This post was originally published on this site.

Donald Trump has been accused of “corruption, plain and simple” after it was revealed that a member of the Emirati royal family was behind a $500m investment into the Trump family’s cryptocurrency company.
Ethics experts say the deal – struck just days before the US president’s inauguration last January – amounts to a deep conflict of interest for the White House, amid calls for a congressional investigation into the transaction.
Months after the deal, the Trump administration announced that the United Arab Emirates would be allowed to import 500,000 of Nvidia’s powerful AI chips – overriding concerns that the deal could eventually allow China access to the technology.

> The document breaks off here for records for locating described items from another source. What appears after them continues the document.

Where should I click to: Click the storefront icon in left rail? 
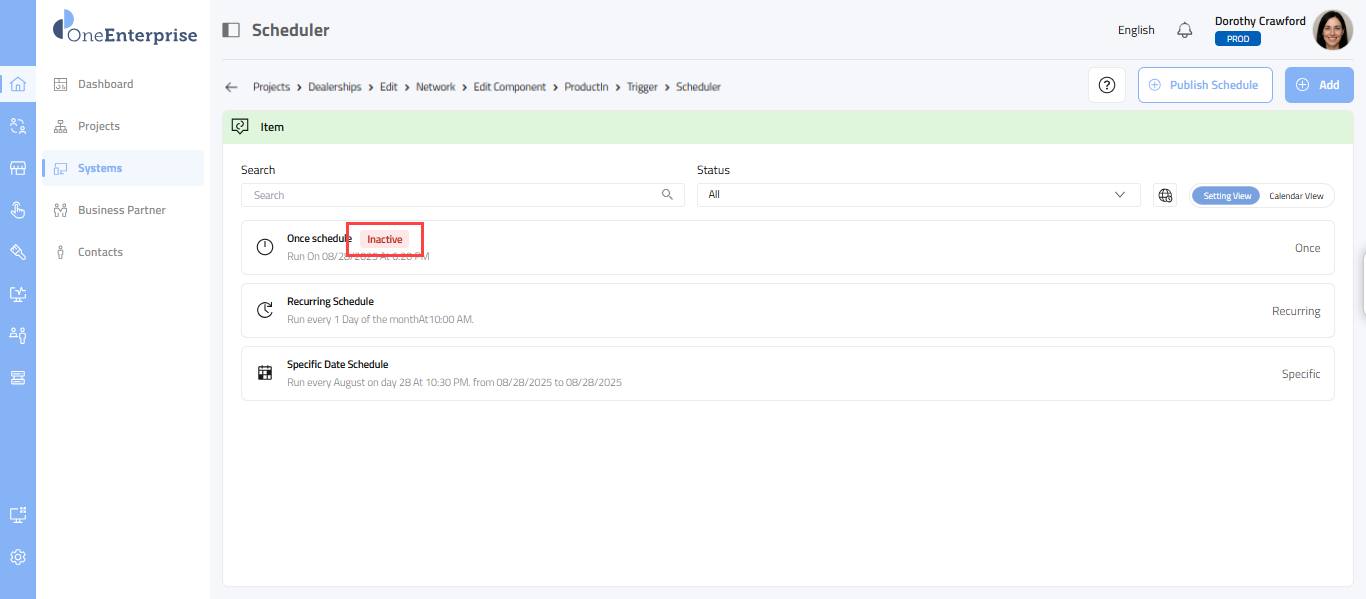tap(18, 168)
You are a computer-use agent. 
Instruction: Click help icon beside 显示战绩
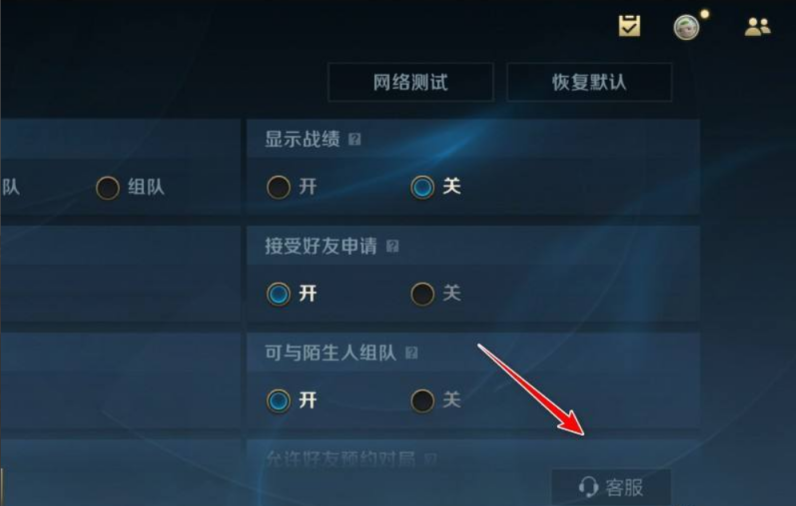click(354, 139)
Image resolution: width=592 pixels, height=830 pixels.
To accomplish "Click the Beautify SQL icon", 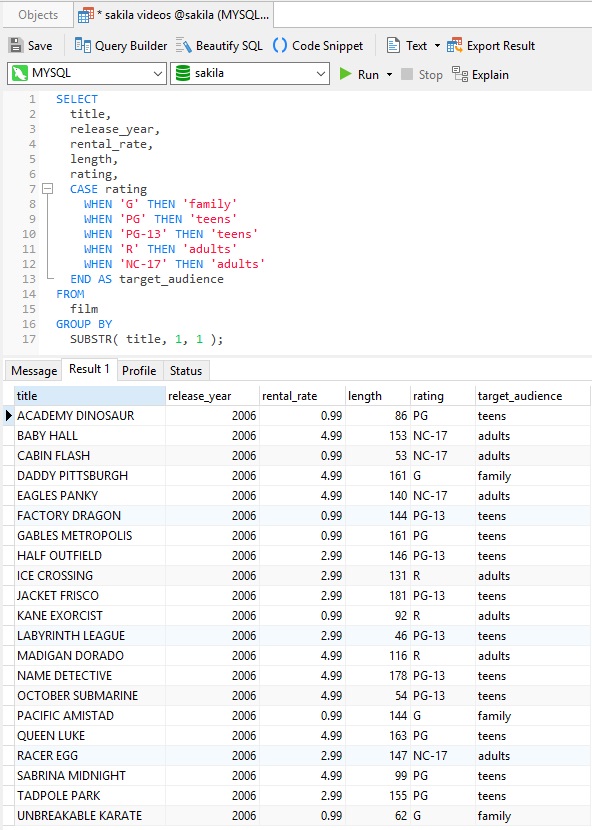I will (183, 46).
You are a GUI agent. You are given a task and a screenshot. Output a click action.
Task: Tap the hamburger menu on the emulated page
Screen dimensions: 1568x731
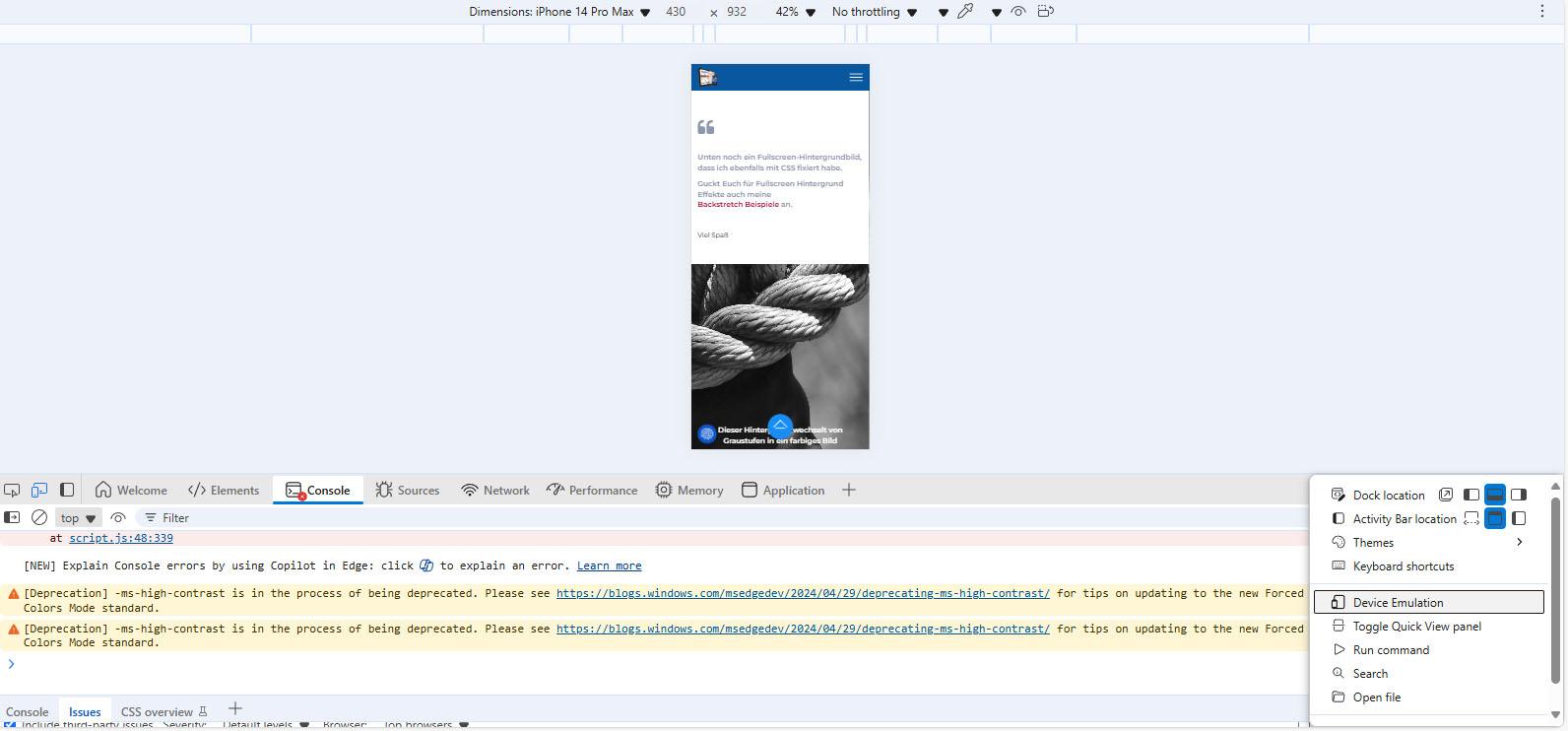856,78
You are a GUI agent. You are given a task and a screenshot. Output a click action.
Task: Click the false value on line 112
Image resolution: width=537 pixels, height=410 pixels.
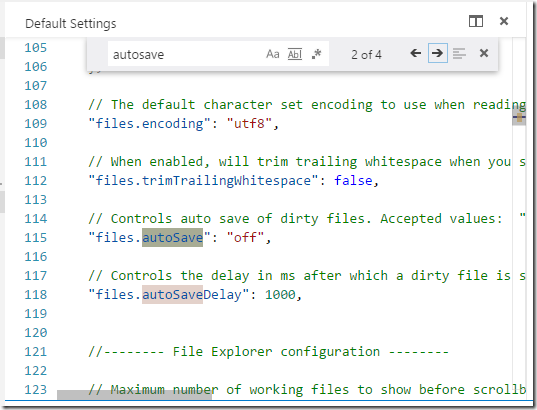coord(353,181)
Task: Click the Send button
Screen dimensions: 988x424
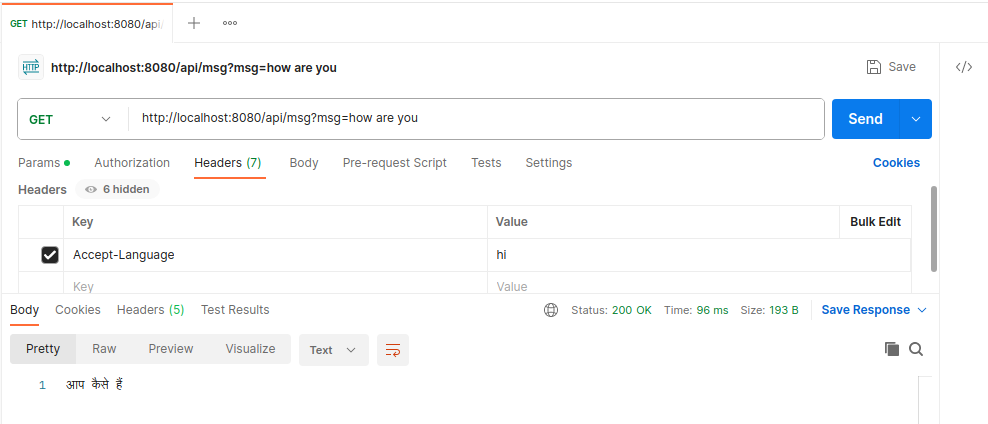Action: coord(865,119)
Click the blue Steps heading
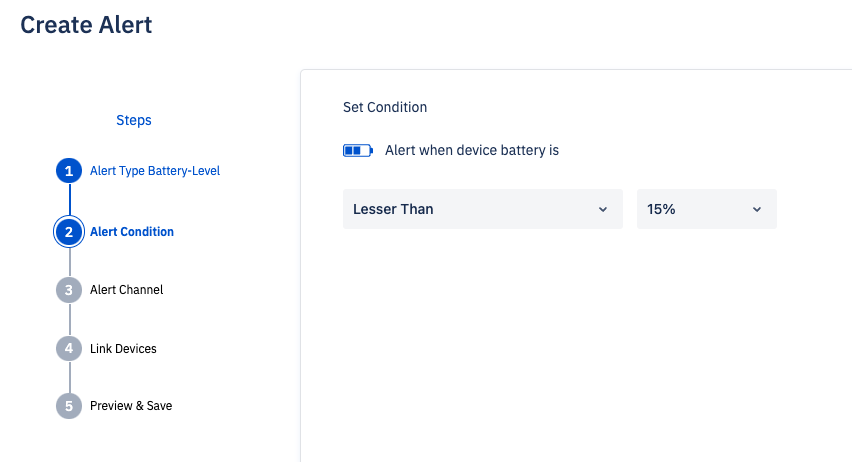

The January 2025 investment was backed by Sheikh Tahnoon bin Zayed Al Nahyan, a powerful official in the UAE government. Tahnoon is the brother of the country’s president, and serves as both national security advisor and chair of the Emirates’ $1.5tn wealth fund.
Donald Sherman, president of the Citizens for Responsibility and Ethics in Washington, a powerful government watchdog group, said the deal is a “blatant, disgraceful conflict of interest and a possible violation of the Constitution’s Federal Emoluments Clause”.
“Thanks to this latest monetization of the White House, the American people will have to question whether Trump administration policies affecting the UAE…. are in the best interest of the public and American workers, or a foreign nation that padded the president’s bottom line,” Sherman said.
Four days before inauguration, Tahnoon ’s emissaries agreed to acquire a 49% stake in World Liberty Financial, a cryptocurrency company co-owned by the Trump family, for half a billion dollars, according to the Wall Street Journal, which first reported on the deal.
Documents seen by the Journal indicate that Tahnoon paid the Trump family and entities affiliated with Steve Witkoff, cofounder of World Liberty and Trump’s envoy to the Middle East, half of the investment up front, with $187m going to Trump entities, and $31m going to Witkoff’s. The payment came from Aryam Investment, a Tahnoon-backed company.
A White House official said the president is “not involved in running his businesses and has turned them over to his children, so these business endeavors do not involve him”.
Claims that the president had breached the constitution’s federal emoluments clause, designed to safeguard against corruption, are “bogus and irrelevant”, the official argued. “Mere appearances of business deals with which he has no involvement plainly cannot violate the Emoluments clause.”
In a statement, White House counsel David Warrington added: “President Trump performs his constitutional duties in an ethically sound manner and to suggest so otherwise is either ill-informed or malicious.”
Government ethics experts have long been alarmed over the way that Trump and his family structured his companies before he started his second term. Typically, a president puts his assets into a blind trust overseen by an independent third party. But Trump handed over control to two of his sons, Donald Trump Jr and Eric Trump.
While it’s no different from how Trump structured his companies during his first term, Trump spent the years after he left the White House expanding his family business. Now Trump entities are dabbling in social media, streaming platforms, nuclear fusion, financial services and, through World Liberty, crypto.
“This is beyond unprecedented and unimaginable,” said Kedric Payne, general counsel and senior director of ethics at the Campaign Legal Center. “I can’t think of any president in modern history who had an international business that could even get [him] into this type of predicament.”
While Trump claims to be staying out of his family business, the president met with Tahnoon multiple times after he reentered the White House. In March, Trump hosted a dinner at the White House for Tahnoon and an Emirati delegation. In a post on Truth Social, he said the evening “demonstrated the long-standing ties and bonds of friendship between our countries”.
Come May, World Liberty announced that MGX, the Emirati’s AI investment arm, would use its USD1 stablecoin to invest $2bn into crypto exchange Binance.
Two weeks later, the White House would announce its deal to allow the UAE to import Nvidia chips, which would allow the Gulf state to compete as a major AI player. The Biden administration had restricted the export of AI chips to the UAE, given its relationship with China, over fears that giving chips to the UAE could ultimately lead them to getting to China.
The Guardian has not identified evidence of the president explicitly offering the chip exports in exchange for the investment in his family’s crypto venture.
Richard Briffault, a law professor at Columbia, said while there’s no direct allegation of a quid pro quo, “the situation of a major investment by a foreign power in a major company that the president has a major stake in, that creates a structural conflict of interest”.
“The concern is that we can never be sure why certain decisions are being made,” Briffault said. When Trump allowed the UAE to import AI chips, “it could have a shrewd geopolitical move, or it could have been influenced by the fact that the country has a major investment in a Trump family business. We just can’t know for sure.”
Government ethics advocates said it will be up to Congress to investigate the extent of the relationship between Trump’s company and any foreign interest. But with a majority in the House and Senate, only Republicans have the power to launch a formal investigation.
“Congress needs to grow a spine and put a stop to Trump’s crypto corruption,” Democratic senator Elizabeth Warren said in a statement. “This is corruption, plain and simple. The Trump administration must reverse its decision to sell sensitive AI chips to the United Arab Emirates.”